* _Problem_: Can you reproduce word for word the data from the line with "Find the location of a particular element. The" to the line with "nav-menu-item: 医生管理 is", both lines included, leaving the pictures out of your answer?

* _Records to use_:
Start of Block
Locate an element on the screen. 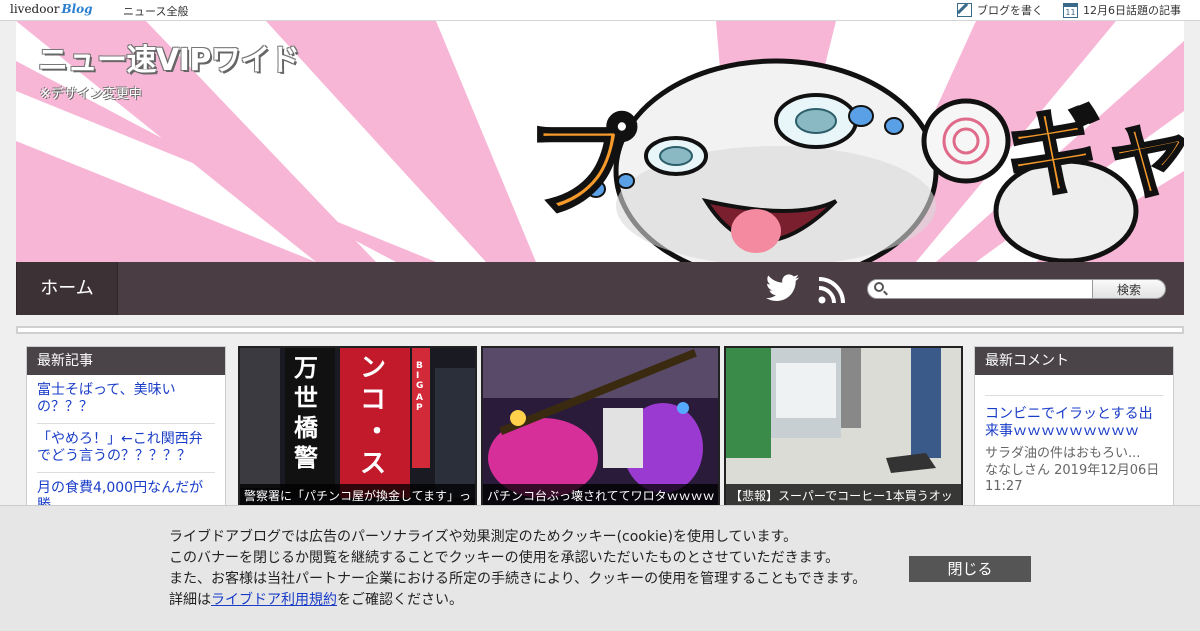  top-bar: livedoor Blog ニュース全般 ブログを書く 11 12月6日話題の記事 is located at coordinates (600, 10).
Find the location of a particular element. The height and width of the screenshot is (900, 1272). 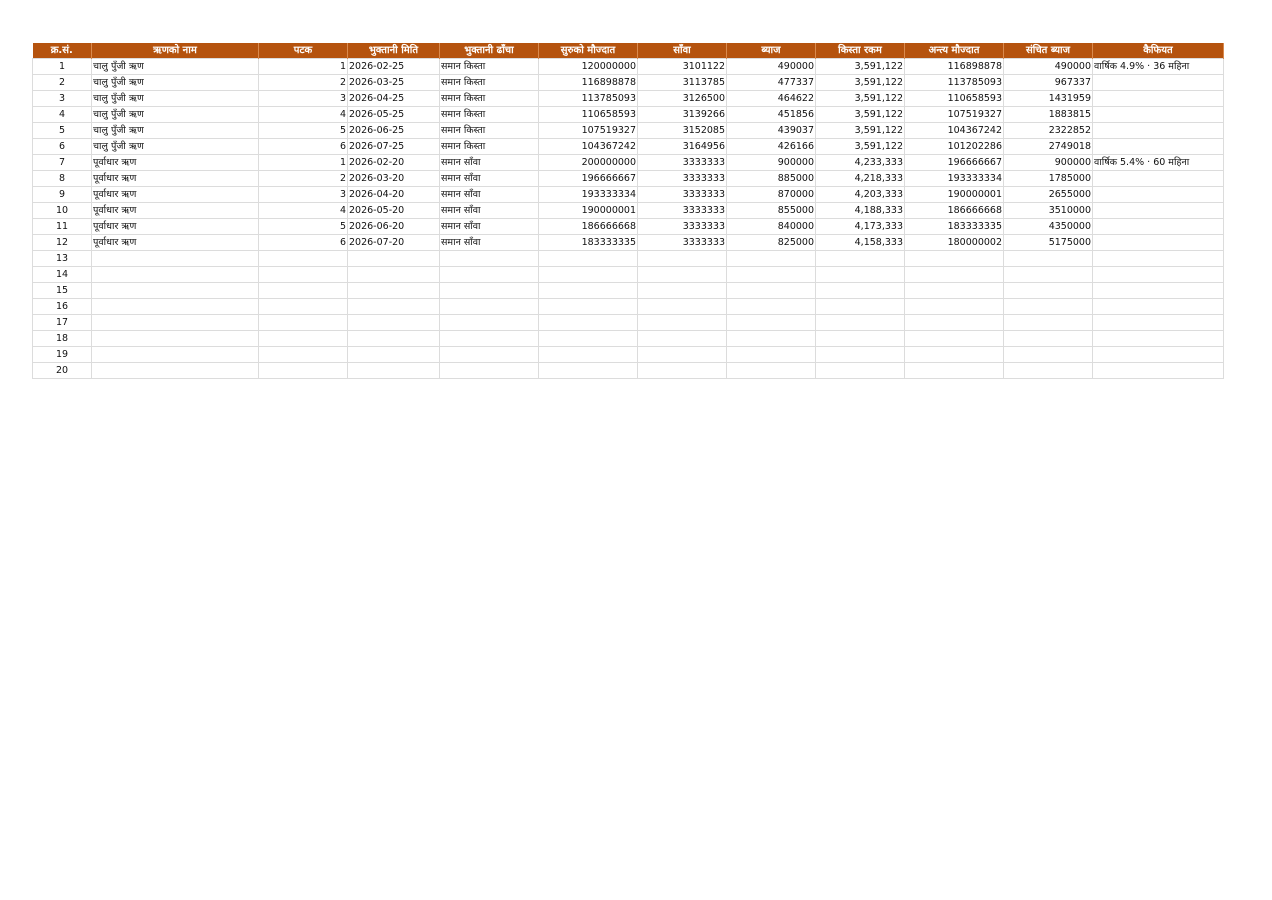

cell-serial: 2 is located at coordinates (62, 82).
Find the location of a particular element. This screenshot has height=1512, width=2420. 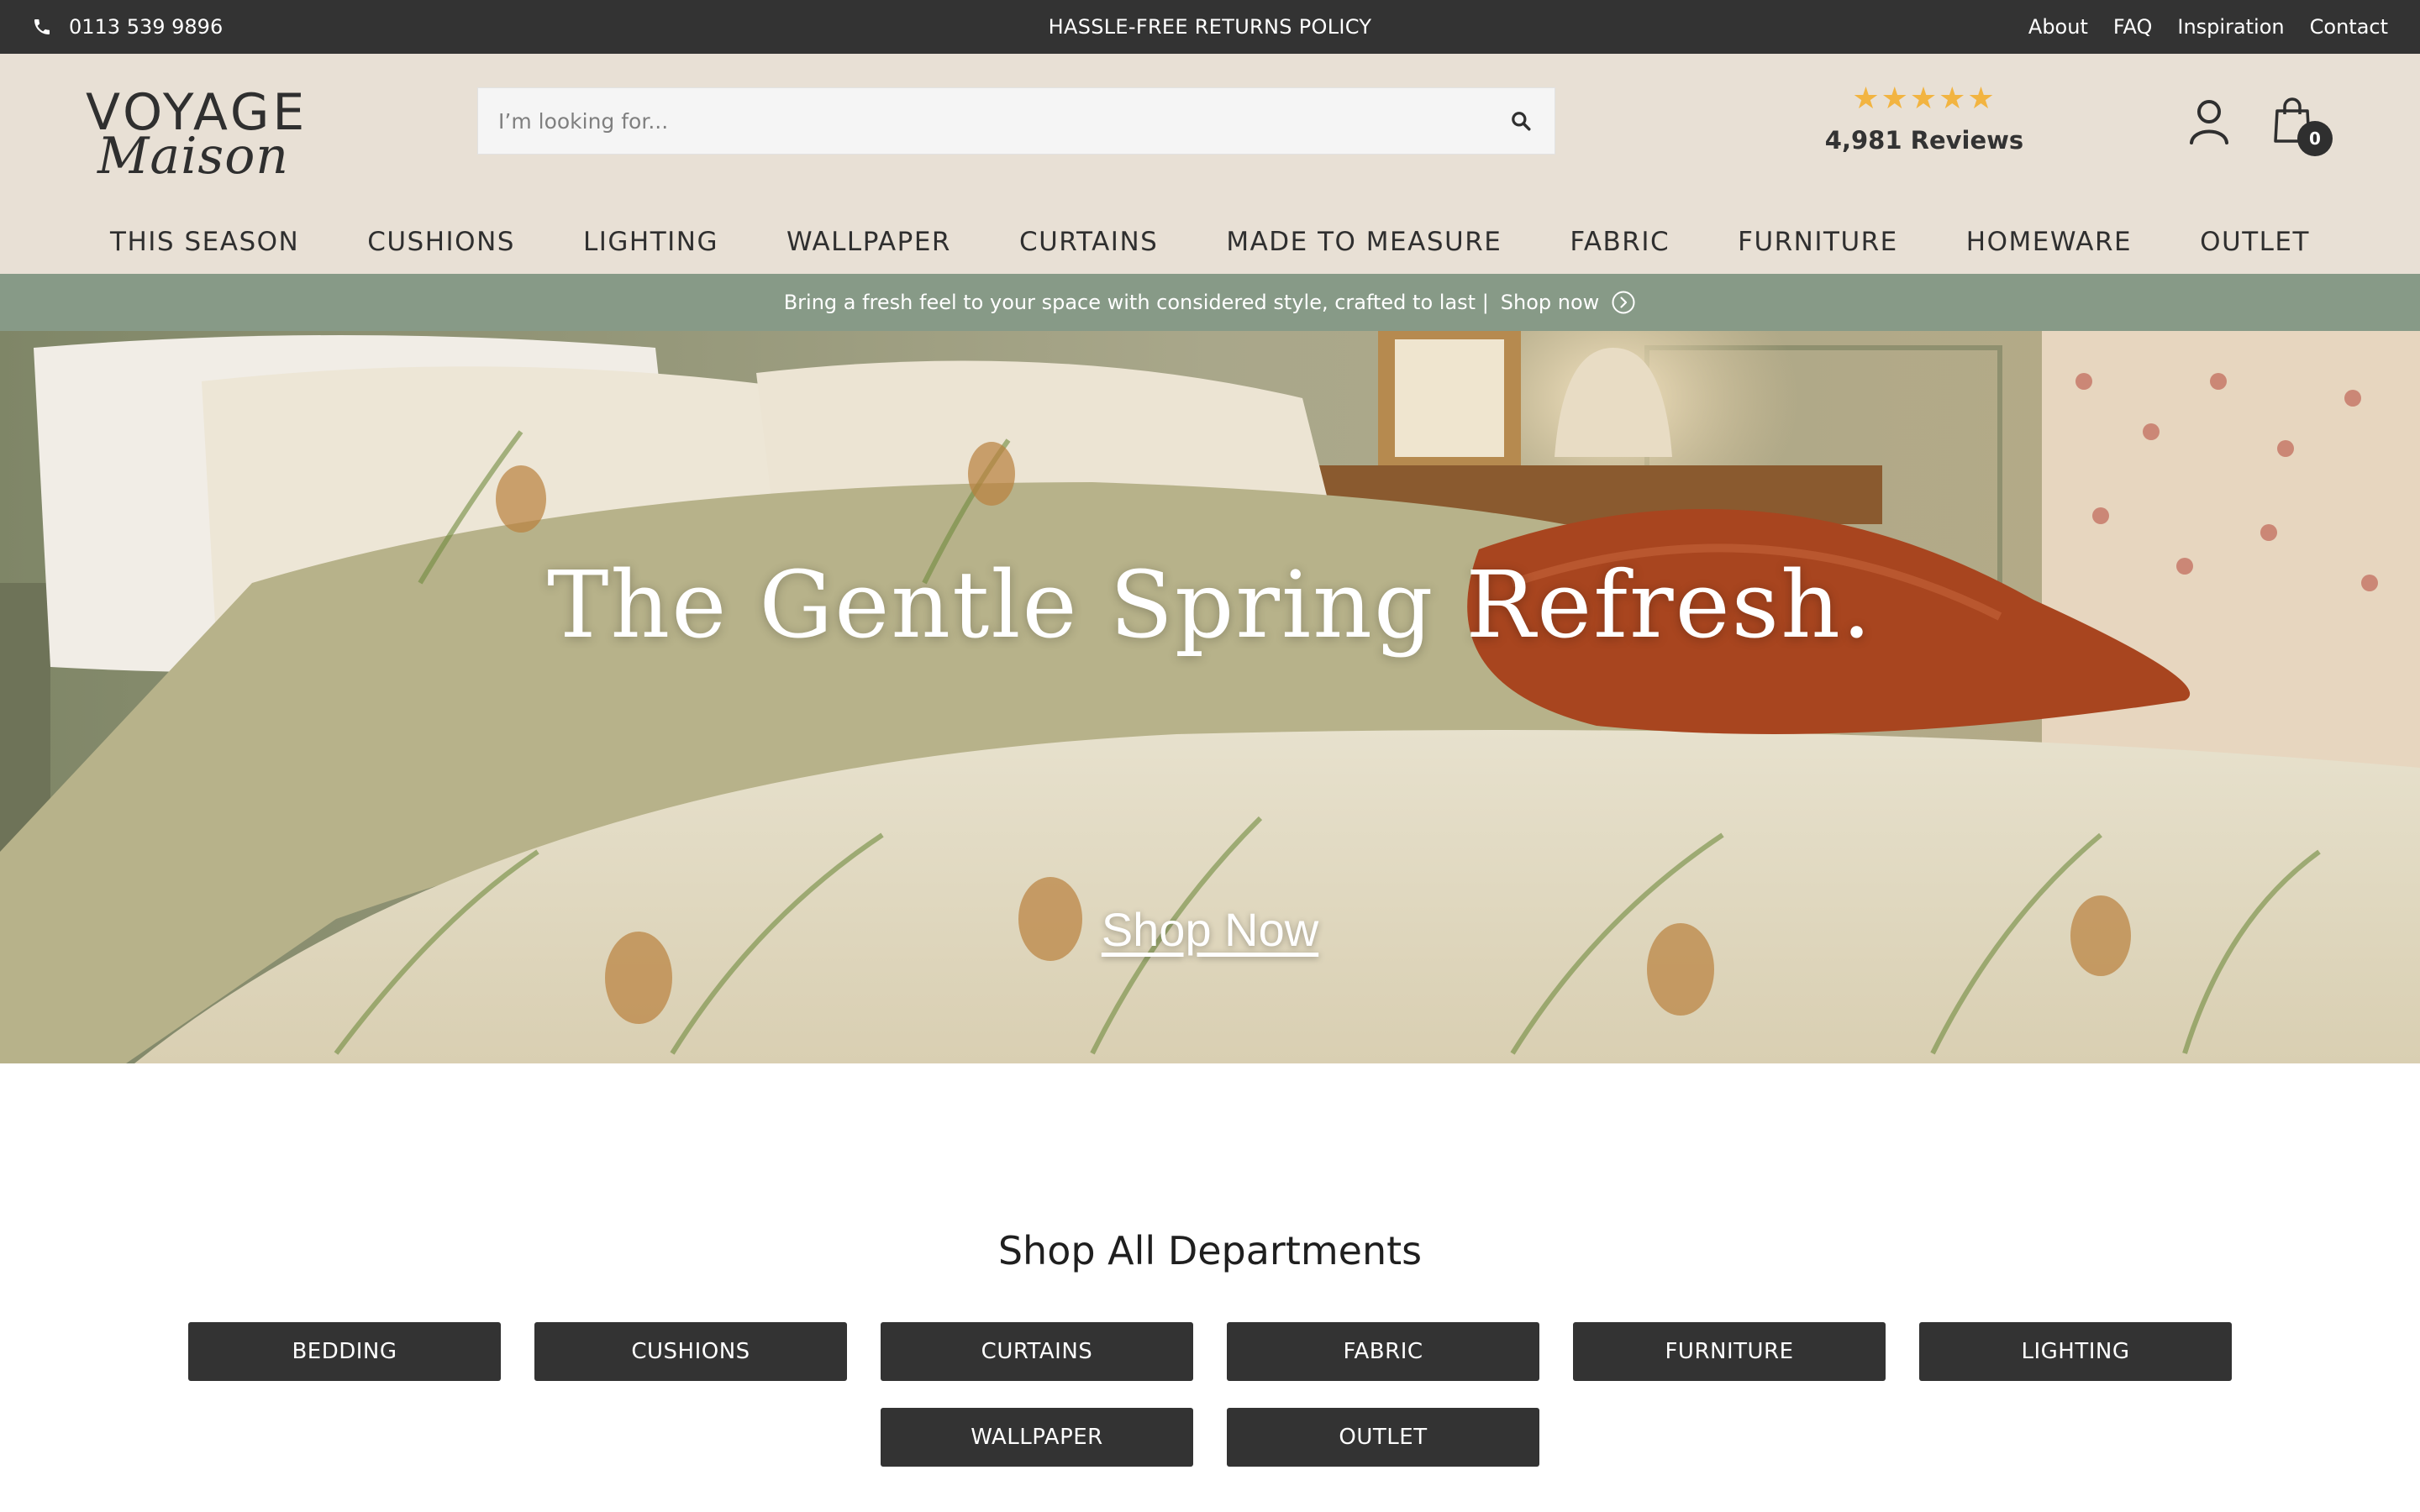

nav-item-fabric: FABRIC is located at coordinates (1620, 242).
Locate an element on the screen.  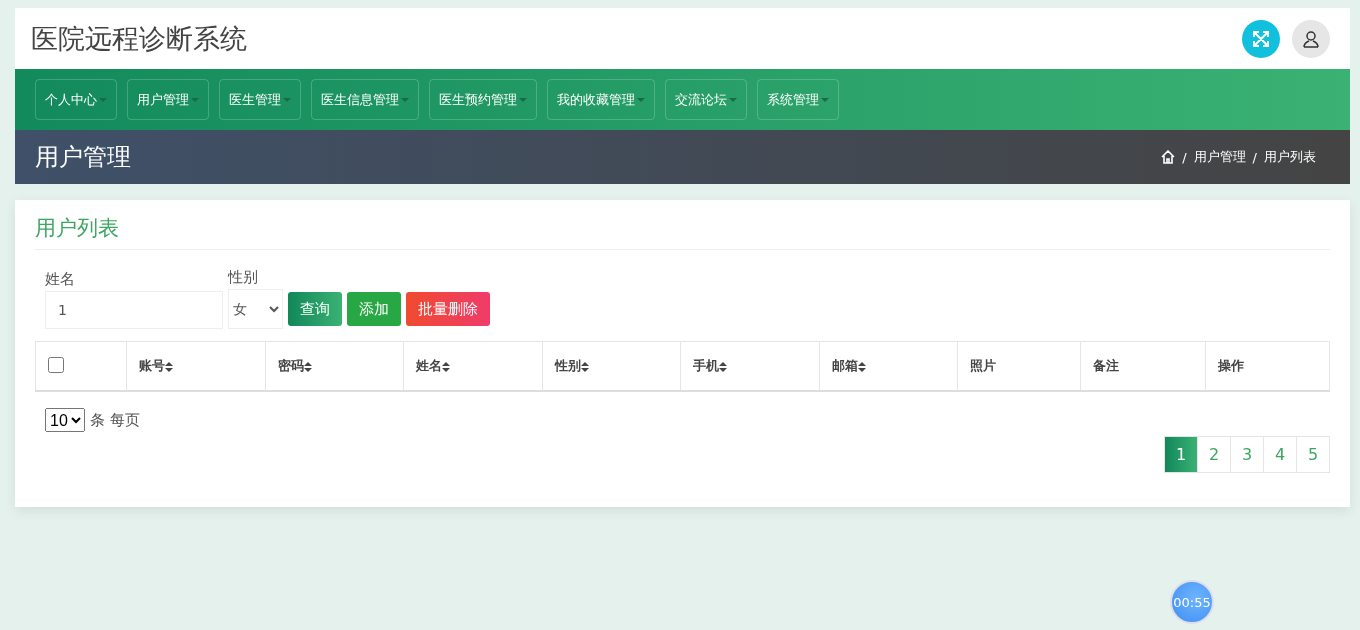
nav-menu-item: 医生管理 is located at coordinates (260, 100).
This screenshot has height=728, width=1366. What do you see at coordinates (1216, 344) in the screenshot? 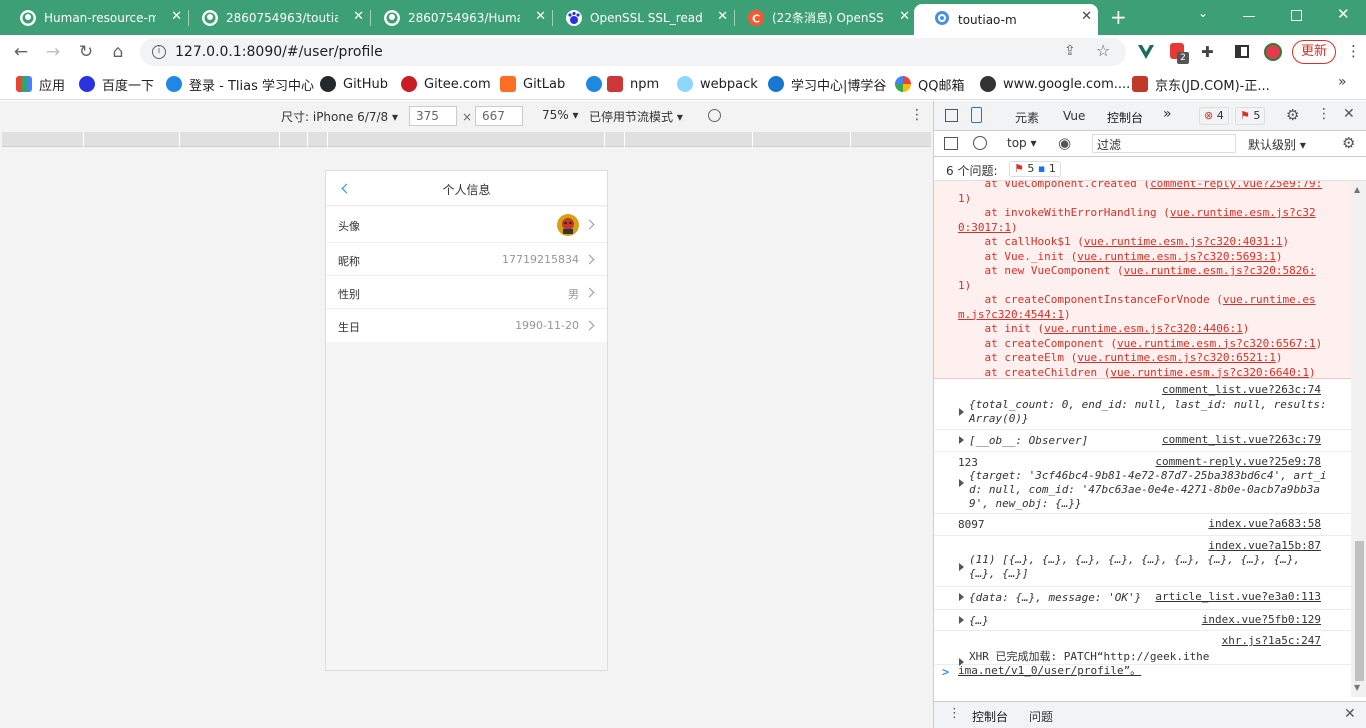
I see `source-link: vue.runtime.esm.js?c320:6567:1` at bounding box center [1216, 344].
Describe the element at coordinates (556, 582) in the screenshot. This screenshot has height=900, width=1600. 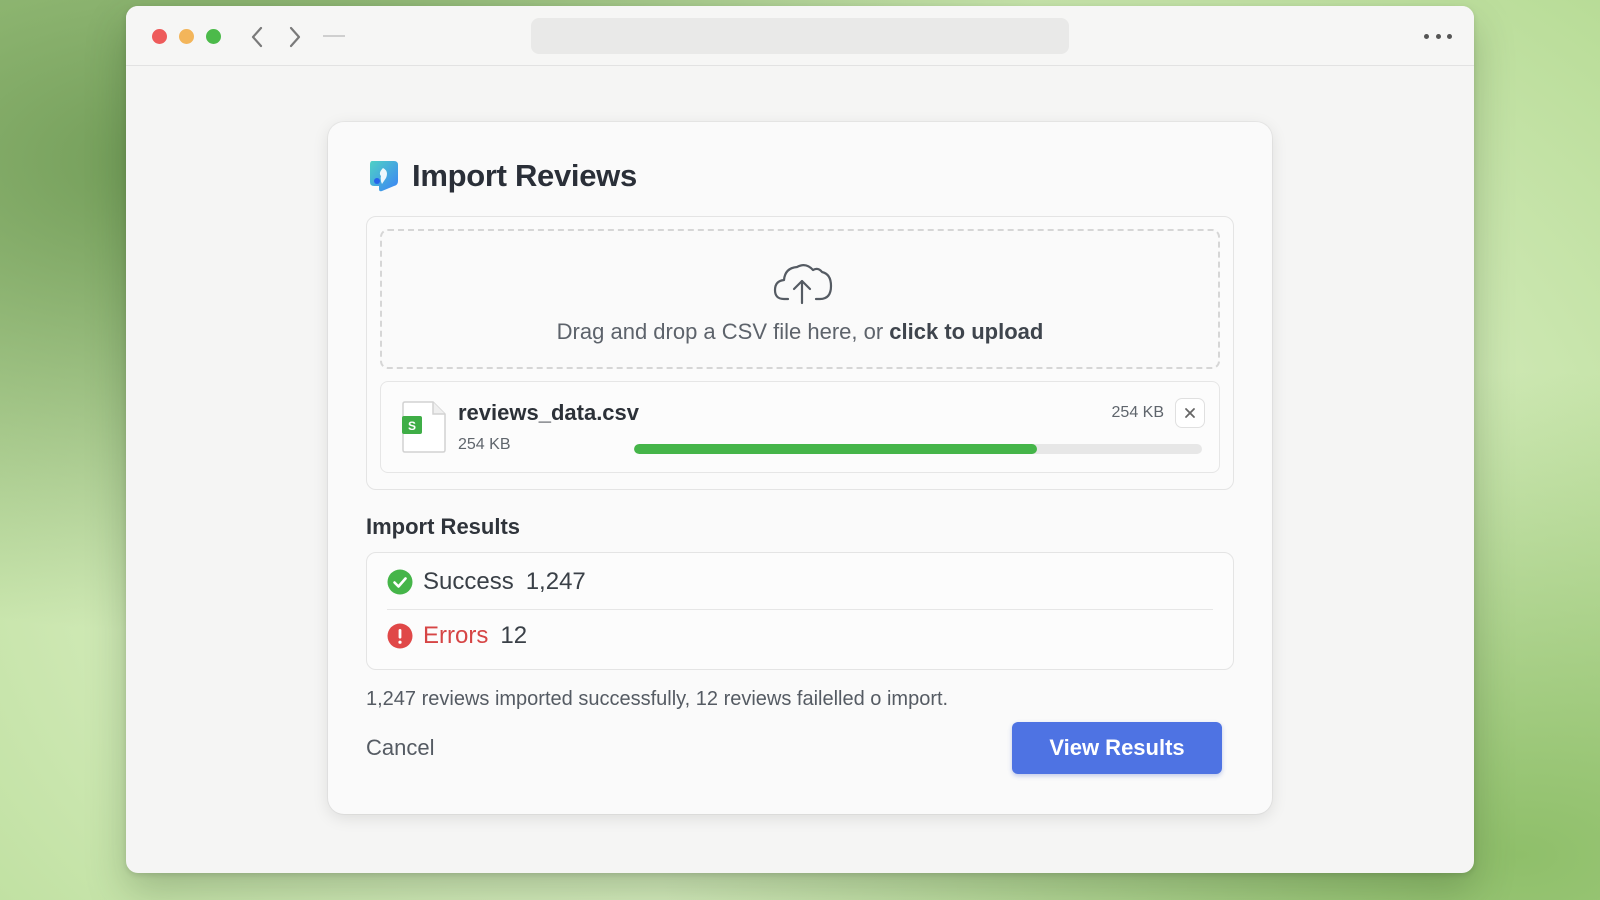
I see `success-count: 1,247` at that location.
End of Block
* _Answer section_:
Find the location of a particular element. The height and width of the screenshot is (900, 1272). 

cell-serial: 2 is located at coordinates (62, 82).
Find the location of a particular element. This screenshot has height=1512, width=2420. 

nav-item-fabric: FABRIC is located at coordinates (1620, 242).
Locate an element on the screen.  
nav-menu-item: 医生管理 is located at coordinates (260, 100).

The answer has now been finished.